Alt-BEAM Archive
Message #04292
To: Bram.A.A.vanZoelen@is.shell.com
From: Jesse Meers jmeers@desconnect.com
Date: Sat, 5 Jun 1999 15:52:47 -0400
Subject: Maglev info:ALT: BEAM forcefield....
> Here is some information I came up with through the last 4 months of
> experimenting to make a magnetic weapon. A picture of my "hall effect
> device" is attatched.
>
> The device operates like this: when each Hall switch is on, one polarity
> of voltage is applied to the coil, a current appears, and the tip of the
> core becomes a north pole. The Hall switch is oriented so that this
> polarity of magnetic field turns the switch off before the magnetic field
> has a chance to grow very strong. When the switch is off, the direction of
> current reverses, the tip of the core becomes a south pole, and the Hall
> switch turns back on. This reverses the current again, etc. As a result,
> the device acts like a buzzer, the Hall switch turns on and off very
> rapidly, and the magnetic field wiggles north and south a little, but the
> average field is zero. When a magnet pole approaches, the Hall sensor
> starts turning the coil on north longer than south (or vice versa) in
> order to keep the field in the sensor averaging at just about zero. It's a
> feedback system which creates zero magnetic field dynamically.
>
> What good is this? A device that creates zero magnetic field? Very useful,
> actually. Superconductive plates also create zero field inside themselves
> and thereby repel either pole of a permanent magnet. This is how
> superconductive levitation works. Therefore the above coil-assemblies will
> repel a bar magnet regardless of whether it is an N or an S pole. When an
> N pole approaches the hall sensor, the circuit will send a current through
> the coil more in one direction than the other, which makes the coil's pole
> become "N" rather than zero, and it repels the magnet. And the two
> oppositely-pointing magnetic fields cancel to zero right between the
> magnet and the coil, right where the Hall sensor sits. It's a negative
> feedback system based on naturally occuring oscillator and
> Pulse-Width-Modulation. Cool, eh?
>
> Before undertaking a huge maglev railroad project, build a single
> "repulsor" coil to get a feel for operation and to demonstrate the
> interesting repulsion effect. If you build large numbers of coil circuits
> and they turn out not to work, you'll have to debug ALL of them. Better to
> get the bugs out of a single one first.
>
> Other ideas:(I actually did this, thats how I can tell you!!!!) build one
> coil into a hollow silver plastic rod, run it from batteries in the rod,
> then and show your physics teacher that one end of your "metal rod" repels
> BOTH ends of any bar magnet. He/she will freak, because only a
> room-temperature superconductor can do this. Room-temp superconductors
> don't exist. Yet.
>
> A pair of rows of these devices acts as a maglev railroad track. A bar
> magnet will fly along above them if it is gently thrown between the rows.
>
> One serious problem with the device: Tiny movements in the suspended bar
> magnet trigger the compensating magnetic field after a small time delay.

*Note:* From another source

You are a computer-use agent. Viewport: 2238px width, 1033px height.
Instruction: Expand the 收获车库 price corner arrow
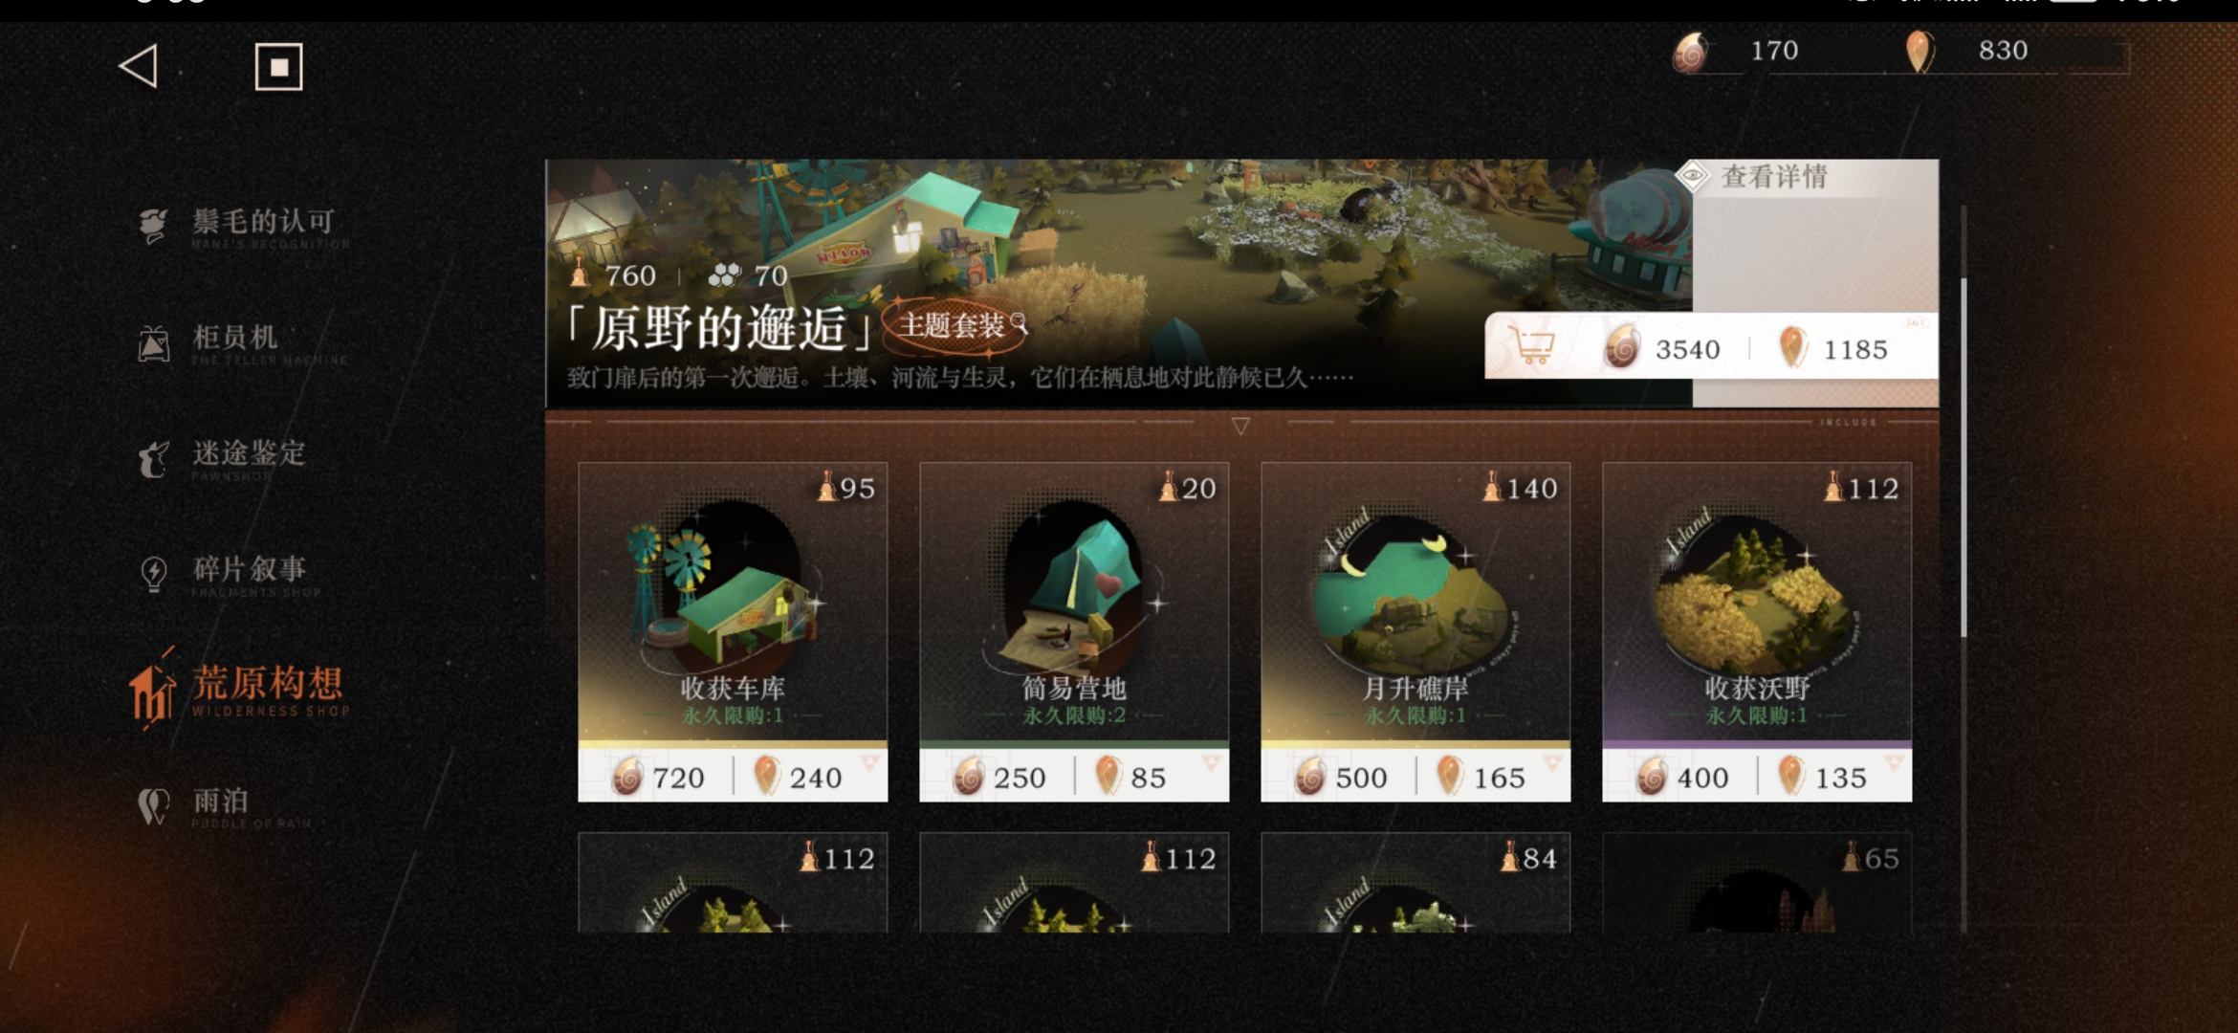(x=869, y=763)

> This will trigger slightly larger movements, which triggers even larger
> movements, and after a few seconds the magnet will be wiggling so
> violently that it will be thrown out of the device. The device has
> slightly negative stability. If you can get the magnet to stop moving
> initially, the oscillations will build up very slowly or not at all.
>
> A simple solution: place a thick copper bar right below the bar magnet.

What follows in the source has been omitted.